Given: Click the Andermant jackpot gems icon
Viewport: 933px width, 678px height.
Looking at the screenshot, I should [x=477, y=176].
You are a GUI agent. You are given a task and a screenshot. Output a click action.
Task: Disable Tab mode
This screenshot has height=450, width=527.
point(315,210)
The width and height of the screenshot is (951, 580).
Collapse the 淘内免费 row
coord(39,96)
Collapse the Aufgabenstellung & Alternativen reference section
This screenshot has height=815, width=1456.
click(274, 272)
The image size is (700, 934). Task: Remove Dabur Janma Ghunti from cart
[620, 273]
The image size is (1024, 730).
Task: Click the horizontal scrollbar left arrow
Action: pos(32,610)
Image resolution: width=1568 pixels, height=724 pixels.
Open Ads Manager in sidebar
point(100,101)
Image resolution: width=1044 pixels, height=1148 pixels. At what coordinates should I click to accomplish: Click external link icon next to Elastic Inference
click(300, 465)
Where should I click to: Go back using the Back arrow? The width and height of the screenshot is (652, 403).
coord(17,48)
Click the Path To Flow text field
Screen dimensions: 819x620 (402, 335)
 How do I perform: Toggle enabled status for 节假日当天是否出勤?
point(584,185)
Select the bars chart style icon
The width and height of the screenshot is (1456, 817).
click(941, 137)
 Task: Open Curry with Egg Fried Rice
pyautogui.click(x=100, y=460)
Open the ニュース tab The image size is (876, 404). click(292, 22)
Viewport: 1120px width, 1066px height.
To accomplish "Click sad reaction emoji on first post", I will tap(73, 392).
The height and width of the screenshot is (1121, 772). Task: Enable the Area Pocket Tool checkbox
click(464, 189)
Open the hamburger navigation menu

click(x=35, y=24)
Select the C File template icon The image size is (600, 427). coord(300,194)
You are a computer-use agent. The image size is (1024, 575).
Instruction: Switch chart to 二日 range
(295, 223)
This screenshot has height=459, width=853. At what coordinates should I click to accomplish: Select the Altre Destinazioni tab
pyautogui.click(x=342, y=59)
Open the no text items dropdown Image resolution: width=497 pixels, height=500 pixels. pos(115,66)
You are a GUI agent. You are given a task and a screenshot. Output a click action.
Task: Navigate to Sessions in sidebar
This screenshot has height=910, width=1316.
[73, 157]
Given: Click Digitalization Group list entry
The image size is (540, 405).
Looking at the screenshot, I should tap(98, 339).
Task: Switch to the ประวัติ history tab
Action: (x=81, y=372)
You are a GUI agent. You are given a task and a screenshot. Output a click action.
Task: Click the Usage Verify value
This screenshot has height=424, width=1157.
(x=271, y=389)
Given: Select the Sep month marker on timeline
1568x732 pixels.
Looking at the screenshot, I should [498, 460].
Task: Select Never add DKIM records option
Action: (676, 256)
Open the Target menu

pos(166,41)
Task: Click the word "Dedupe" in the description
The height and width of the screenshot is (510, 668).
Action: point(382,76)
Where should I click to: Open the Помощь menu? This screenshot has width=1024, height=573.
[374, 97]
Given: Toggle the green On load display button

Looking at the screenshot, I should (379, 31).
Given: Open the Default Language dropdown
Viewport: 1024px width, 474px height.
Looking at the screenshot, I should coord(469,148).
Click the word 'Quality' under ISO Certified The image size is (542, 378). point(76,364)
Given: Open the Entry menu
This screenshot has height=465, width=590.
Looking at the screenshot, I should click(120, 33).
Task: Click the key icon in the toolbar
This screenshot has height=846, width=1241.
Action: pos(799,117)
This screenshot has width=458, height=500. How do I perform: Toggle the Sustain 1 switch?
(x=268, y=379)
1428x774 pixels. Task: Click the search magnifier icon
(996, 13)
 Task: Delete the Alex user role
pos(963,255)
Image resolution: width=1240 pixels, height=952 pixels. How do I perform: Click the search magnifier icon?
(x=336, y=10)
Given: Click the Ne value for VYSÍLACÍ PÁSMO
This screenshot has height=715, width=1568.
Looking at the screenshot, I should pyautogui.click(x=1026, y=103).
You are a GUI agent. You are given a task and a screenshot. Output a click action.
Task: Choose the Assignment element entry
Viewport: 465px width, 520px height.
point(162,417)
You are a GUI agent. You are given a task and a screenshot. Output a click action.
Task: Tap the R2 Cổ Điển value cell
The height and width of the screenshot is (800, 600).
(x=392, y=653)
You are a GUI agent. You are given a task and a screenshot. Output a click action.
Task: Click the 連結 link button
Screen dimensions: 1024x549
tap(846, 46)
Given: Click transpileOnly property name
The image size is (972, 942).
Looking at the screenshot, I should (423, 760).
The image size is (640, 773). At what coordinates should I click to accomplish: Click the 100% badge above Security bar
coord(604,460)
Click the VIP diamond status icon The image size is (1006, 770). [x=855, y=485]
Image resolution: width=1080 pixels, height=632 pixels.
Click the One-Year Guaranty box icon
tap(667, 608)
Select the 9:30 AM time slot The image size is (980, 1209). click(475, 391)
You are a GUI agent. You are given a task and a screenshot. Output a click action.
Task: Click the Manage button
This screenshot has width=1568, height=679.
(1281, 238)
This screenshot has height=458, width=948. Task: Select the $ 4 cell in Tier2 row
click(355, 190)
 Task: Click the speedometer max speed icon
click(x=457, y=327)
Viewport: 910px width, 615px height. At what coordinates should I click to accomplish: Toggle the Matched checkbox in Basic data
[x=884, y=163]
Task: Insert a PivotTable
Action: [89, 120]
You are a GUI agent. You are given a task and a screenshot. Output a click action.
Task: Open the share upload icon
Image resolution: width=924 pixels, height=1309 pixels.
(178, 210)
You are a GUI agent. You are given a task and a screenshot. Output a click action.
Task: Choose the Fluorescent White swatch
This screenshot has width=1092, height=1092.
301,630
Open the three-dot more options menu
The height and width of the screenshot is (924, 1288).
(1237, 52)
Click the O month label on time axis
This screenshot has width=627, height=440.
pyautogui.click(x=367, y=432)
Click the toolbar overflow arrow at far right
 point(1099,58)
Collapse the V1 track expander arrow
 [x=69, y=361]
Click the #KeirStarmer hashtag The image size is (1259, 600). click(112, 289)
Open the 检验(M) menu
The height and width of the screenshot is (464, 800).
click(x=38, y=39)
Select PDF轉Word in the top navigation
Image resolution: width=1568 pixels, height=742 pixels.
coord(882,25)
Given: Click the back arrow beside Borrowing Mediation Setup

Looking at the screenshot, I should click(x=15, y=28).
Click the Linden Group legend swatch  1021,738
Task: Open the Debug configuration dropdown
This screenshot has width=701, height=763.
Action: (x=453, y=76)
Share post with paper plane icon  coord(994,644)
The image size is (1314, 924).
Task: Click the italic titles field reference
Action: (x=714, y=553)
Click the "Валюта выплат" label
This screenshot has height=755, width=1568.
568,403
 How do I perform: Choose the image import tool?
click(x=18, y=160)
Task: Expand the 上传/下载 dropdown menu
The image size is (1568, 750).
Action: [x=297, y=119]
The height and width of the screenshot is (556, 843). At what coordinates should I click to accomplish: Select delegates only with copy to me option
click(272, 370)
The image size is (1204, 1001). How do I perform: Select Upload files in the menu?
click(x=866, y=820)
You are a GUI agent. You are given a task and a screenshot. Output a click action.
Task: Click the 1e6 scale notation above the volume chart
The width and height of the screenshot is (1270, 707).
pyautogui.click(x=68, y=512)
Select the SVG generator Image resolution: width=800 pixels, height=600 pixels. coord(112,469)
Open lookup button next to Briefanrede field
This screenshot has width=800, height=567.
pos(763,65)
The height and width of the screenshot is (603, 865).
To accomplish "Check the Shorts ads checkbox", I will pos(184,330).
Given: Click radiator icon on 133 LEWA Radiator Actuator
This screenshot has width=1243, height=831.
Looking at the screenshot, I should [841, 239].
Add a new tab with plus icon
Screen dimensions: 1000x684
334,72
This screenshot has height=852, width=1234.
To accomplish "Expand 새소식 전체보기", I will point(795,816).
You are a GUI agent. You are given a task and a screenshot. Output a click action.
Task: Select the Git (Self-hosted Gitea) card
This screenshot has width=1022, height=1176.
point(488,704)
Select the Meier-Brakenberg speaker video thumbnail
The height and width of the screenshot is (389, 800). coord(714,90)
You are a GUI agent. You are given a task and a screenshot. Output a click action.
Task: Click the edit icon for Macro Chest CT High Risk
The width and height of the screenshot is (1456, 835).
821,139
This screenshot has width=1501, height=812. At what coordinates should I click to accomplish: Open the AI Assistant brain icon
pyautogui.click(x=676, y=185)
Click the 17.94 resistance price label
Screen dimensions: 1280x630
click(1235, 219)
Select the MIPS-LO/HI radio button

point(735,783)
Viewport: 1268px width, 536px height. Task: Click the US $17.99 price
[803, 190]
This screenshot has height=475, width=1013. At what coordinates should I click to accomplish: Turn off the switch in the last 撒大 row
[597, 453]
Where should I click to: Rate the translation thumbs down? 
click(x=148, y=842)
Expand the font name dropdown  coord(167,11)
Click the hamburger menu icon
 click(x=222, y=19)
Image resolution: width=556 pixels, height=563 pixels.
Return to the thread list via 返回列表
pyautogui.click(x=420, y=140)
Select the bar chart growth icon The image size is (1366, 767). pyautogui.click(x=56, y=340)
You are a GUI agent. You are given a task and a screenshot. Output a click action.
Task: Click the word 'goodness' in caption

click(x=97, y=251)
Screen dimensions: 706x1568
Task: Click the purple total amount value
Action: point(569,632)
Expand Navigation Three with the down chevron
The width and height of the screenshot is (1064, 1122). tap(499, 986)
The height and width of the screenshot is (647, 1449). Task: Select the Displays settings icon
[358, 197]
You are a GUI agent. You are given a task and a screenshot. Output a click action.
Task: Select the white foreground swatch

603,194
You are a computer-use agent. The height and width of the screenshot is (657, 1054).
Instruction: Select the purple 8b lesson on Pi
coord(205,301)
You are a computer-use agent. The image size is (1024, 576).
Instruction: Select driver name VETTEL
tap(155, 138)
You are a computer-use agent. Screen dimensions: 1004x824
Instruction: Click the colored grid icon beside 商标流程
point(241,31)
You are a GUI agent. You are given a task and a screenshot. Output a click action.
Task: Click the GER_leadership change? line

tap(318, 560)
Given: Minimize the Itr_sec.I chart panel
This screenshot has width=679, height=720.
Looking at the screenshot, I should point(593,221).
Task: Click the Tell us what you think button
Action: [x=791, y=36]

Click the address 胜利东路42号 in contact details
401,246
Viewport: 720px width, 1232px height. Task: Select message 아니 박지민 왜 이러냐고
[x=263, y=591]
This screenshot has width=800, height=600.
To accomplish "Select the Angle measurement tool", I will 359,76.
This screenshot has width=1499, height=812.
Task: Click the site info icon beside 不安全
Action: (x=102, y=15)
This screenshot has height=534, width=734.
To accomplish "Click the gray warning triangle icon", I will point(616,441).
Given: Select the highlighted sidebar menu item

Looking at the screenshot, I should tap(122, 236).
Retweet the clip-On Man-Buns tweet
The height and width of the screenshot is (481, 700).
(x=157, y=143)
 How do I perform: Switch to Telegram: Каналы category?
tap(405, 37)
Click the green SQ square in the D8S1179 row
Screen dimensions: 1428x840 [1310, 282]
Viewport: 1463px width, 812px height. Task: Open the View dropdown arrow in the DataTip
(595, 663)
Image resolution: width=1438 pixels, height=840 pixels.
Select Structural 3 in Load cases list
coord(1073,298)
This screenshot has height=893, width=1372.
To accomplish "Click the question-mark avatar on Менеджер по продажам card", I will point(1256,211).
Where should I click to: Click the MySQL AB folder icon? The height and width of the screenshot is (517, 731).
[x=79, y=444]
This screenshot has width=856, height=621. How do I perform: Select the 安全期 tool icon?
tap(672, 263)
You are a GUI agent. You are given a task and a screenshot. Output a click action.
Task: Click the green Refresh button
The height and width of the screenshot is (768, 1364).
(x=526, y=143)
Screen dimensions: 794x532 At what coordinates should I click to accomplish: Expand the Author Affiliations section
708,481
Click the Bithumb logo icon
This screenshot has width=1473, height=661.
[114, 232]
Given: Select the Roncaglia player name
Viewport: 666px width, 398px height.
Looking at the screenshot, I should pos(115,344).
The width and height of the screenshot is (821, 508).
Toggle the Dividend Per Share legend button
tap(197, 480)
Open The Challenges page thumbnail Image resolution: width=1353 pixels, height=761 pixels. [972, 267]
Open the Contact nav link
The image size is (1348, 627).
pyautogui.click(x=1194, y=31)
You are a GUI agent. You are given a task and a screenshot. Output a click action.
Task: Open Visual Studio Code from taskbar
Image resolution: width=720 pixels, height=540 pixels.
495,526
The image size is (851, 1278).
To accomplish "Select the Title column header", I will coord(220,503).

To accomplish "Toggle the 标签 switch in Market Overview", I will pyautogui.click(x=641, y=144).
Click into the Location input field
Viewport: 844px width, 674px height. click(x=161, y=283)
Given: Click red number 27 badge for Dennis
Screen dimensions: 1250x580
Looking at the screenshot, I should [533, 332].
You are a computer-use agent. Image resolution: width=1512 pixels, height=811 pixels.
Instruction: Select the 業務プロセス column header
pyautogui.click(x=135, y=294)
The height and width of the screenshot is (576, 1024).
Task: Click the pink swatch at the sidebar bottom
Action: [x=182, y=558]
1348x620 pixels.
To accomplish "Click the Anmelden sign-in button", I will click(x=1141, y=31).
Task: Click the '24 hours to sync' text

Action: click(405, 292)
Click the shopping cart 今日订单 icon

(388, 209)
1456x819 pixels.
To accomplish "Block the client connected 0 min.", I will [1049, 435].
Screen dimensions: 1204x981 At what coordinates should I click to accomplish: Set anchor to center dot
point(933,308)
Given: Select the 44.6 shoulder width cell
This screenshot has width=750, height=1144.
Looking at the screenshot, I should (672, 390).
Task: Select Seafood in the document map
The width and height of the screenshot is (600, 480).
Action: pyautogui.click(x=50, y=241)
* * * * * * *
From the records above, retype only the lines starting at the line that contains "This screenshot has width=800, height=567." and ending at the line that contains "Given: Click radiator", both included.

REPLY.
This screenshot has width=800, height=567.
pos(763,65)
The height and width of the screenshot is (603, 865).
To accomplish "Check the Shorts ads checkbox", I will pos(184,330).
Given: Click radiator icon on 133 LEWA Radiator Actuator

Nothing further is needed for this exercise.